Each year I am privileged to attend Trinity Mirror’s Your Champions Awards - an annual awards campaign sponsored by ScottishPower that highlights the achievements of unsung heroes of the community.
There are many inspiring stories every year, but this year there was a particular story that touched the hearts of judges, who declared the family in question this year’s Champion Team of the Year.
I’ve written about the Pover family many times before, on this page also because I have struck up a friendship with Anne Pover, who along with her husband Dave and their sons Stephen and Chris, have turned the tragedy of losing their eldest son Richard to testicular cancer at the age of 21, into something positive by raising almost £15,000 towards setting up a university scholarship in his memory.
Richard, from Tarporley, was just two weeks away from his 22nd birthday when he lost his 19-month battle with testicular cancer in June 2013.
He had been studying for his masters degree in mechanical engineering at the University of Sheffield when he was diagnosed in November 2011, after thinking he had just pulled a muscle. Despite numerous high doses of chemotherapy, the cancer spread to Richard’s lungs and he contracted an infection and tumour on his spinal cord which left him weak and wheelchair-dependent.
He then contracted an infection which weakened him until he lost his battle, leaving Anne and her family absolutely devastated.
Since then, it’s been a struggle for all the family but they have proved inspirational by working tirelessly to create a lasting memorial to Richard in the form of The Richard Pover Outstanding Contribution Award – a permanent endowment open to all students in the University of Sheffield’s Department of Mechanical Engineering who have excelled in their extra-curricular activities and made an outstanding contribution, just as Richard did.
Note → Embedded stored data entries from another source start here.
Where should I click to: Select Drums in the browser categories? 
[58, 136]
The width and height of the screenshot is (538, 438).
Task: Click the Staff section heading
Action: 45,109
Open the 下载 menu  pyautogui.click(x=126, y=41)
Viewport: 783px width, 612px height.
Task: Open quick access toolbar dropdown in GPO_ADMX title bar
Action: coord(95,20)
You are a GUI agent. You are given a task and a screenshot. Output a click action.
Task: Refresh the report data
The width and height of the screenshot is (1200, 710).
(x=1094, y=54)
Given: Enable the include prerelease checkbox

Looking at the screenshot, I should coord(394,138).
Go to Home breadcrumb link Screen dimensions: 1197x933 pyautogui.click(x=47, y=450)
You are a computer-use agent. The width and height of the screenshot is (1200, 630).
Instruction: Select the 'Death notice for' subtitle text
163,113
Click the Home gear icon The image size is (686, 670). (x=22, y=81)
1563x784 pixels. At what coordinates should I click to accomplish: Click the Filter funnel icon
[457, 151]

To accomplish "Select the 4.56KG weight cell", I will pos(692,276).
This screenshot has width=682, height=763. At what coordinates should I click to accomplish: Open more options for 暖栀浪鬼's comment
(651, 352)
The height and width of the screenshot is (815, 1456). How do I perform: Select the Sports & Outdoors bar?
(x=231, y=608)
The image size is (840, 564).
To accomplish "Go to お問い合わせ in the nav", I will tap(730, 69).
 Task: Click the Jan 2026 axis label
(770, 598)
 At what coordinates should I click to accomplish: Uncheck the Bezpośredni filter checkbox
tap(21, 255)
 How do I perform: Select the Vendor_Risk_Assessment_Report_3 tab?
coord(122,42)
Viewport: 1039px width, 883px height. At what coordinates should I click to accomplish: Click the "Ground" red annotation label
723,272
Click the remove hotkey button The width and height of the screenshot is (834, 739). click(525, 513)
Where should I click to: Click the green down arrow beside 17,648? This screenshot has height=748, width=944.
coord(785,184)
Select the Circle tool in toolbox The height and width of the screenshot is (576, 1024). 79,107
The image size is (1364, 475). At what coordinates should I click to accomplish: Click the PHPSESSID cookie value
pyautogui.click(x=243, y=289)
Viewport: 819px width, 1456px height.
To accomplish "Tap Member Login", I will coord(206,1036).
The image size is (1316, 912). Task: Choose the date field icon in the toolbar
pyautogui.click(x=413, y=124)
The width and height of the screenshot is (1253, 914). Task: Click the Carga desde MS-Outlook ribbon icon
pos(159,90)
The reason I wanted to highlight this story this week, is because I think the strength shown by all of the Povers, and Anne as a mother, has been exemplary, and their award is much deserved, although she admits it was a ‘total surprise’.
“This is a difficult time of year for us. Richard was diagnosed on November 7th 2011 and a year later we were told that it was unlikely doctors would be able to cure him. The following November we attended his posthumous graduation ceremony,” she explains.
“Christmas is inevitably tough, being such a family time and there is a massive gap without him. Although we try our hardest to enjoy it, Christmas has lost its sparkle without Richard and it will never be the same again. We still feel the pain of his loss every day and as we see his friends and our friends’ children moving on with their lives, it hurts even more to realise all that Richard was denied.”
“Receiving the award was completely unexpected, but for us it helps to know that other people value what we are doing in Richard’s memory and that they have some sympathy for our tragic loss. It’s what every parent dreads, and although others may imagine how hard it is to lose a son or daughter, it is impossible to comprehend the full impact on your life until it happens to you.
“Donations to the scholarship has also been a comfort to Richard’s brothers, as people find it easier to talk about the scholarship than about Richard himself. I hope that Richard would be pleased with what we are doing for him, although he never wanted sympathy or to be in the limelight - all he ever wanted was to get better and to get his life back and he would push himself to the limit to carry on as normal during his gruelling treatment. Having the support of people from far and wide has given us much comfort, but in our hearts we wish that none of it was necessary.”
Let Anne’s strength be an inspiration to mothers everywhere.